2  Politics and Potentials of GIS

This chapter introduces GIS not as a neutral technical tool, but as a sociotechnical system. That means GIS is shaped by the social, political, and historical contexts in which it was/is developed and used. We’ll trace the development of GIS across three interrelated domains: as a system of tools (GISystems), as a scientific field (GIScience), and as an object of critique and transformation (critical GIS). Understanding this development will help us think critically through, against, and beyond GIS.

2.1 Historical Foundations

As introduced in Chapter 1, humans have always thought about, analyzed, and represented space. Even in ancient times, people developed systems to record and interpret spatial information and these systems were almost always closely tied to state-building and governance. As early as 1900 BCE, the Babylonians were using advanced applied geometric methods to divide valuable farmland, documenting these divisions on some of the earliest known cadastral maps.

Babylonian Tablet, Credit: Daniel.mansfield, CC BY-SA 4.0, via Wikimedia Commons

Babylonian Tablet, Credit: Daniel.mansfield, CC BY-SA 4.0, via Wikimedia Commons

GIS (Geographic Information Systems) has become the main way that we visualize and analyze spatial data. Spatial analyis is concerned with extrating additional insight from spatial features. There are many examples of pre-digital spatial analysis, for instance, John Snow’s 1854 cholera map, which plotted cholera deaths across London and revealed a cluster near a contaminated water pump, ultimately helping to identify the source of the outbreak. However, the widely recognized birthplace of modern GISystems is our northern neighbor. Roger Tomlinson, an employee of the Canadian government, created the first computerized geographic information system. This system, named the Canada Geographic Information System, was designed to store geospatial data for the Canada Land Inventory, allowing analysts to inventory and overlay different datasets (layers) of natural resources in Canada. While the actual mechanics differed significantly from modern GISystems, the underlying logic of layering and analyzing spatial data remains the same today.

2.2 Corporate Dominance

While the Canada Geographic Information System was developed for a specific government use case, it quickly became clear that the logic of GISystems could be applied across virtually every public and private sector. As various government institutions and private industries began to see the potentials of GISystems, it quickly became a valuable (and marketable) product. In the United States, one of the early hubs for GISystems development, particularly broad-use GISystems development, was the Harvard Laboratory for Computer Graphics and Spatial Analysis, which was founded in 1965. This lab developed some of the first general-purpose GISystems software tools. While the lab’s priorities were research/academic focused, these academic developments quickly lead to growing commercial interest.

One of the lab assistants in the Harvard lab, Jack Dangermond, went on to found the Environmental Systems Research Institute (Esri), which originally focused on land use planning consulting. Over time, Esri pivoted towards software development and released a series of increasingly dominant GIS tools that created a flexible GISystems framework that could be applied across urban planning, resource management, transportation, environmental monitoring, defense, etc. 

Esri’s business success is due to a couple main reasons: 

  • Esri developed tools with a graphical user interface (GUI), which means that GISystems became much more accessible to non-programmers through point-and-click functionality (as opposed to the command line).

* [Supplied records]:
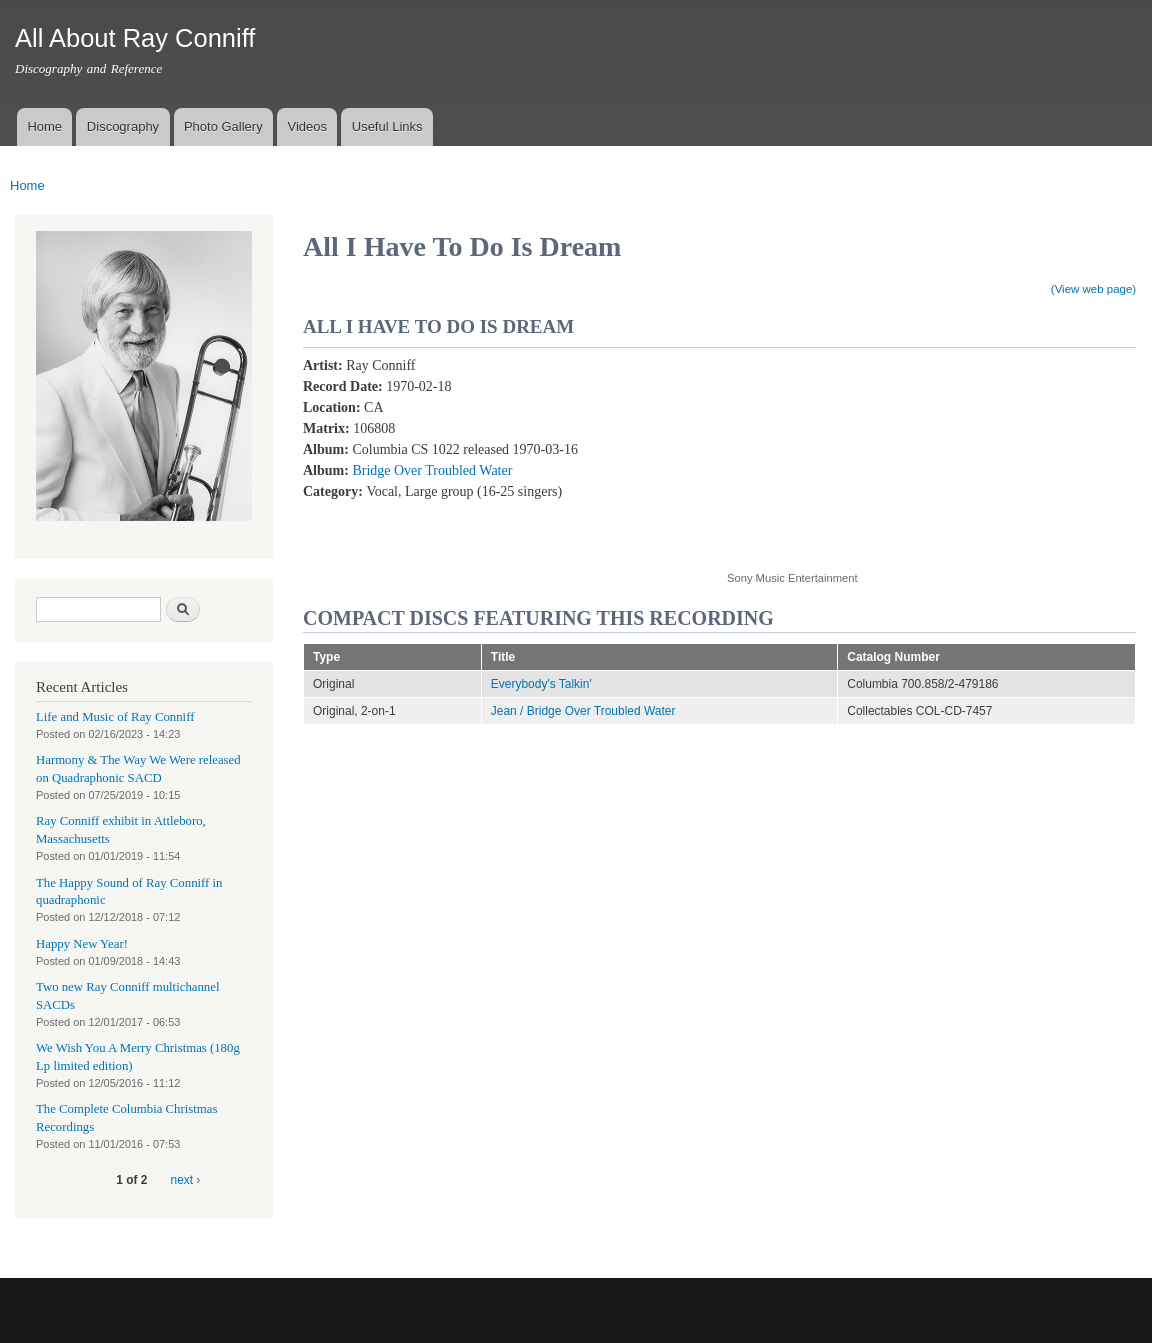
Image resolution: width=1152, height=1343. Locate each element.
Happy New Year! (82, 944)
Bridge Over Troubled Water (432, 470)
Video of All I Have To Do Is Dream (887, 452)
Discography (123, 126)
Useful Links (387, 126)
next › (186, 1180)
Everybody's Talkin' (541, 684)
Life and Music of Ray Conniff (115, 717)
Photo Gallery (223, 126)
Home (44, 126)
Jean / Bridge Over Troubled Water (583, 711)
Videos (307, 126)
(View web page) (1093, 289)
...
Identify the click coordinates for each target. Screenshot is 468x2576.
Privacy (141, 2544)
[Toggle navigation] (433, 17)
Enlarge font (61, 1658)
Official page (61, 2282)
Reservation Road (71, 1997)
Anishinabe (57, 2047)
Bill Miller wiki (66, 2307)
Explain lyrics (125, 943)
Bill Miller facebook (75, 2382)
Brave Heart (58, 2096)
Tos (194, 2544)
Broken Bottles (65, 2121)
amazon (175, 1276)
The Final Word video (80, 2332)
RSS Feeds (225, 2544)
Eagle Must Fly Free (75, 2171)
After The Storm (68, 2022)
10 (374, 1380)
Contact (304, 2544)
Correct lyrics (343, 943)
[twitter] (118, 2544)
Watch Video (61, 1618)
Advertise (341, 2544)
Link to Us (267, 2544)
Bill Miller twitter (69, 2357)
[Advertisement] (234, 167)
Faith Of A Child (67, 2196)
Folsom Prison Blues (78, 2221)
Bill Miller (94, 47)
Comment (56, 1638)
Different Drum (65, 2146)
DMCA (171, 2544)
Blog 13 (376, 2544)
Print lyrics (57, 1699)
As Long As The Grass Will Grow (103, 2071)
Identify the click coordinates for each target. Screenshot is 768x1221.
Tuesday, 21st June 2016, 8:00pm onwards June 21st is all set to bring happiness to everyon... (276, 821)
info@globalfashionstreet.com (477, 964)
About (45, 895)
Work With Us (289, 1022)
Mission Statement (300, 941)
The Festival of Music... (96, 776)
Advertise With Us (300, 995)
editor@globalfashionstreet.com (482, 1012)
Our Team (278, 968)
...
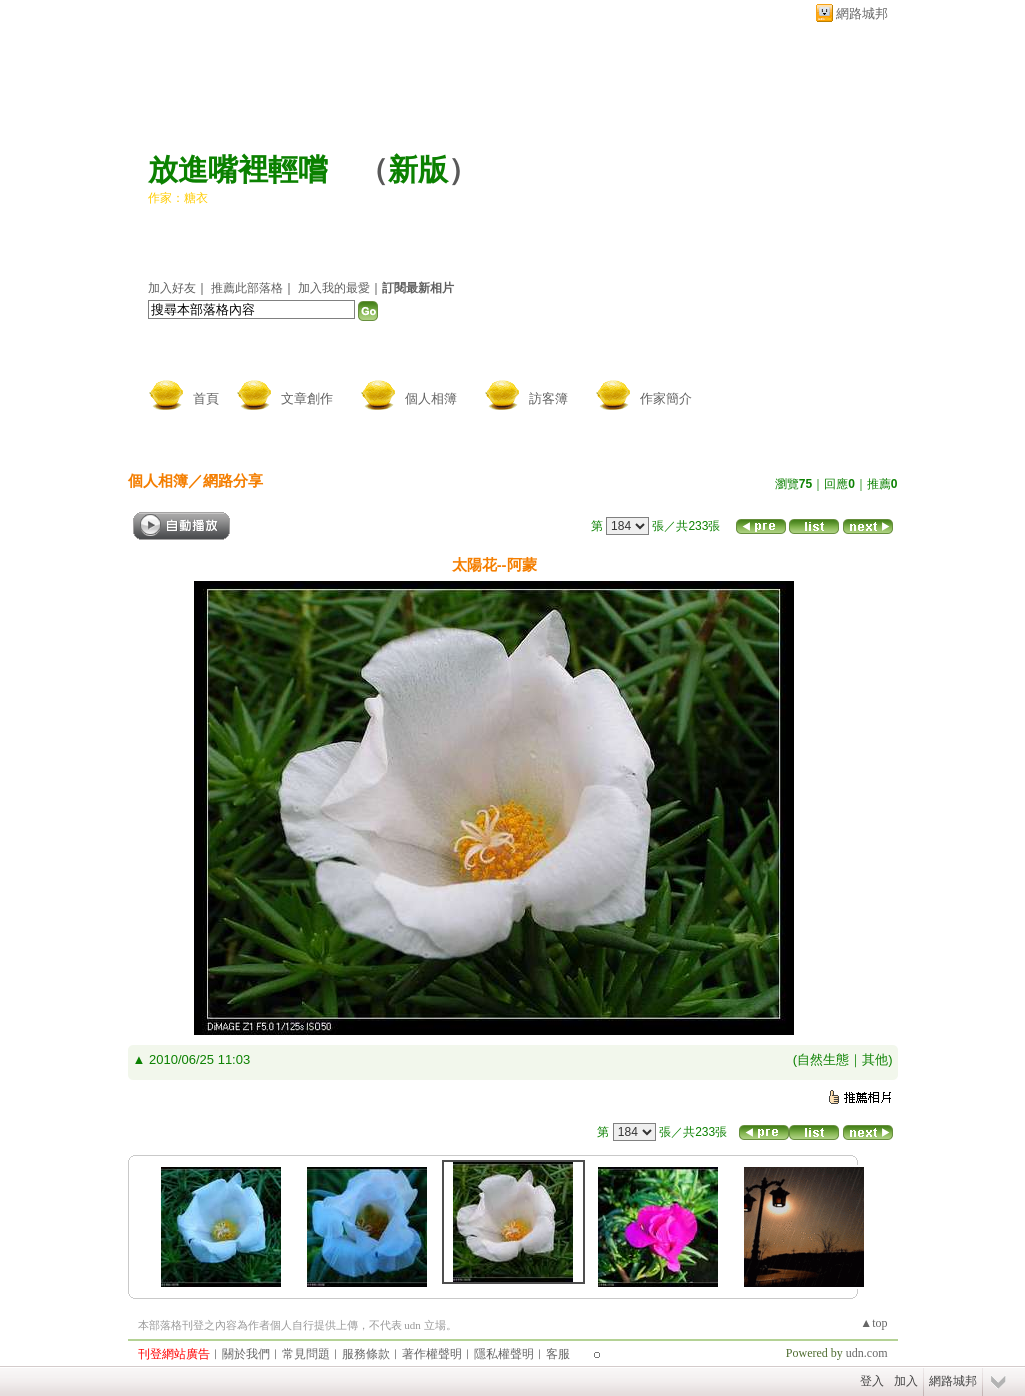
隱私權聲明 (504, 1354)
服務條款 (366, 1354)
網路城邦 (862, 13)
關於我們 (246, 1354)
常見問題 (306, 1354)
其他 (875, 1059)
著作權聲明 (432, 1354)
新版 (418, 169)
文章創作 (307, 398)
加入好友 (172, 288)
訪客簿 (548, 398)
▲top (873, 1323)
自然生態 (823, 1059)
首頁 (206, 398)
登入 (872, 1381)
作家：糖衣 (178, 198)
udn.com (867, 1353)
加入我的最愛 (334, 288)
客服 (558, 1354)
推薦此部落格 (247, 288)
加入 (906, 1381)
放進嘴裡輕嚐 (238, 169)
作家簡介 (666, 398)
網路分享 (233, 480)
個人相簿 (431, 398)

* [To-do list]:
a) Could you reproduce, line for line, the stretch of the listing that opens with the line containing "Useful Links (387, 126)" and closes with the line containing "(View web page) (1093, 289)"?
b) Can you carry on the chapter on the politics and potentials of GIS from the point where it stops?

* [Responses]:
a)
Useful Links (387, 126)
next › (186, 1180)
Everybody's Talkin' (541, 684)
Life and Music of Ray Conniff (115, 717)
Photo Gallery (223, 126)
Home (44, 126)
Jean / Bridge Over Troubled Water (583, 711)
Videos (307, 126)
(View web page) (1093, 289)

b)
  • They introduced file formats like the shapefile and geodatabase, which became de facto standards across the GIS industry
  • As organizations invested in Esri’s ecosystem, switching to other systems became prohibitively expensive and time-consuming (vendor lock-in). When the U.S. federal government became an early adopter, this lock-in cascaded down to state and local governments, contractors, and educational institutions.
  • Because of this vendor lock-in, Esri developed what Joe Morrison terms “pedagogical capture”. Because Esri became the industry standard, universities trained students in Esri software; and because students entered the workforce already trained in Esri, employers demanded continued use of Esri products. 

By the early 2000s Esri products were essentially synonymous with GISystems software (think Kleenex). Despite the existence of alternatives, GISystems education and practice became deeply embedded in Esri’s proprietary ecosystem, shaping how people learned to think about and use geographic technologies. Today, Esri maintains a dominant market share across sectors, even as open-source and code based (especially R and Python) alternatives emerge. While these alternatives challenge Esri’s monopoly in important ways, Esri remains a powerful force in shaping not just the tools we use, but the assumptions, practices, and institutions that define GISystems. Alongside the rise of corporate GISystems has been the rise of what I think of as the “inevitability” of GISystems.  The idea that of course this is how we manage and analyze space and spatial data.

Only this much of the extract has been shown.